Your goal:
Rewrite the lines of the records from the one containing "You are a GUI" through the one containing "Industrie (44, 253)", inclusive, as a JSON list of strings with one string per line. Leave out any blank lines.

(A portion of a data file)
----
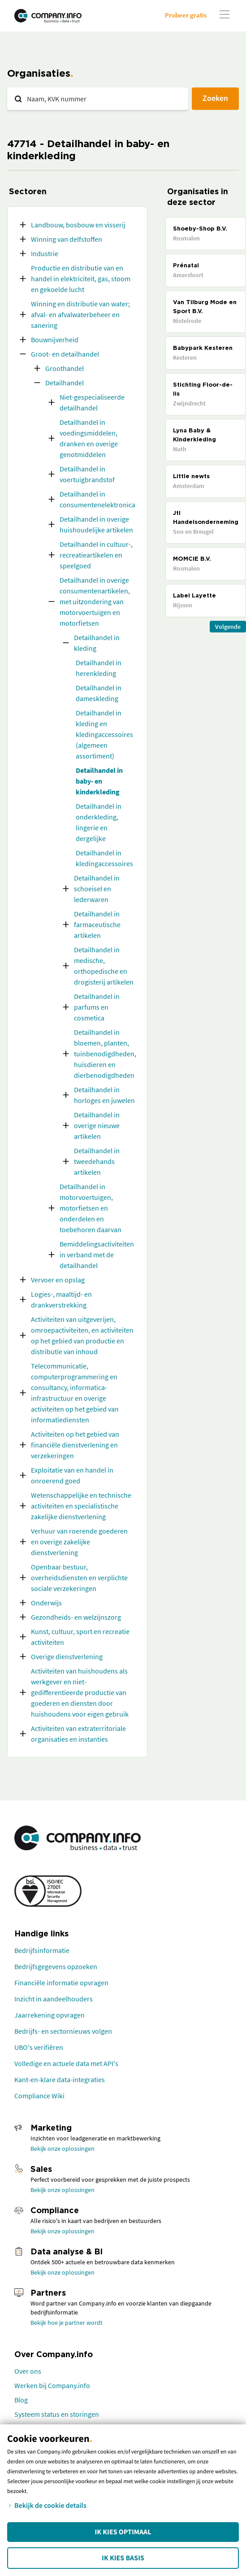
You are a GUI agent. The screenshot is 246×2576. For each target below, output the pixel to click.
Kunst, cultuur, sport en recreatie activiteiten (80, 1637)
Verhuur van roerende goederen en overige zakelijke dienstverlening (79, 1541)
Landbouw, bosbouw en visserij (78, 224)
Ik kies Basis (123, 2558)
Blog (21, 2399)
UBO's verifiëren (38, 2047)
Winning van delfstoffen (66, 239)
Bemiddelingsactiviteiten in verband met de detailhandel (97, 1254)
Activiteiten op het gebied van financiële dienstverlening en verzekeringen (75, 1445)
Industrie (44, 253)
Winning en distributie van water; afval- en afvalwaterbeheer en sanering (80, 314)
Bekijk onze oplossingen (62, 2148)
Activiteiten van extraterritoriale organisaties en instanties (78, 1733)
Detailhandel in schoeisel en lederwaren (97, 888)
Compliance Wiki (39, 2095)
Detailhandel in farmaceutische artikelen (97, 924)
----
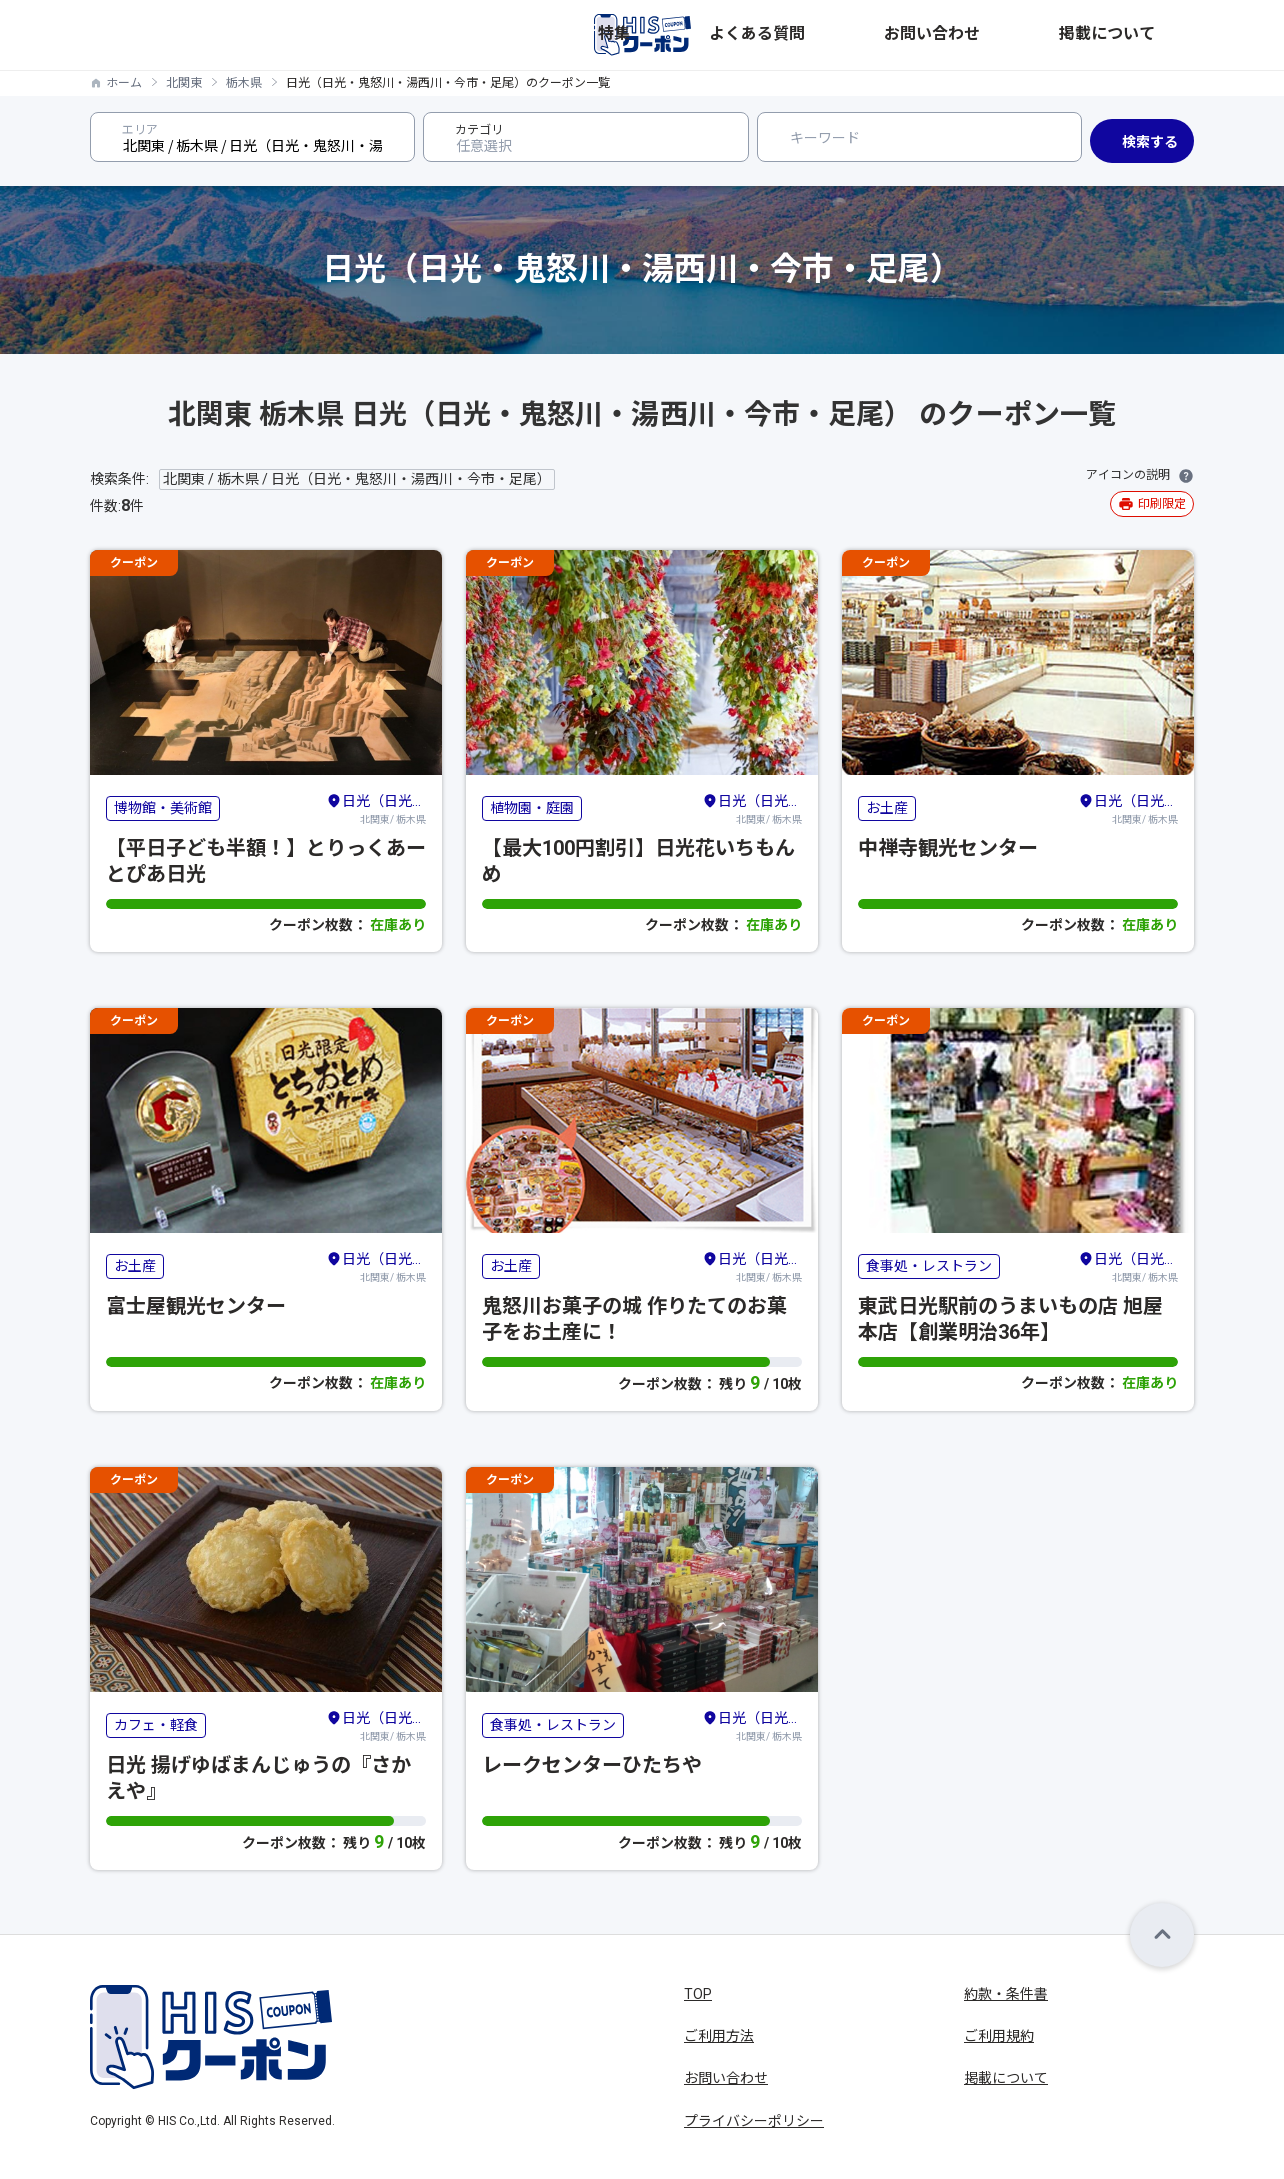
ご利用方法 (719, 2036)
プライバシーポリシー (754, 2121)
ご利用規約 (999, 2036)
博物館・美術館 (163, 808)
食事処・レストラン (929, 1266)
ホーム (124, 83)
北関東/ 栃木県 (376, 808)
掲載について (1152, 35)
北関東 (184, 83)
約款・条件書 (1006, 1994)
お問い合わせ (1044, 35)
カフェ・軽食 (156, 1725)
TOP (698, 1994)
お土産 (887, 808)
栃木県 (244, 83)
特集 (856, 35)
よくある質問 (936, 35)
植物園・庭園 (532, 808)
----
Result:
[
  "You are a GUI agent. The screenshot is 246×2576. For each target below, output the pixel to click.",
  "Kunst, cultuur, sport en recreatie activiteiten (80, 1637)",
  "Verhuur van roerende goederen en overige zakelijke dienstverlening (79, 1541)",
  "Landbouw, bosbouw en visserij (78, 224)",
  "Ik kies Basis (123, 2558)",
  "Blog (21, 2399)",
  "UBO's verifiëren (38, 2047)",
  "Winning van delfstoffen (66, 239)",
  "Bemiddelingsactiviteiten in verband met de detailhandel (97, 1254)",
  "Activiteiten op het gebied van financiële dienstverlening en verzekeringen (75, 1445)",
  "Industrie (44, 253)"
]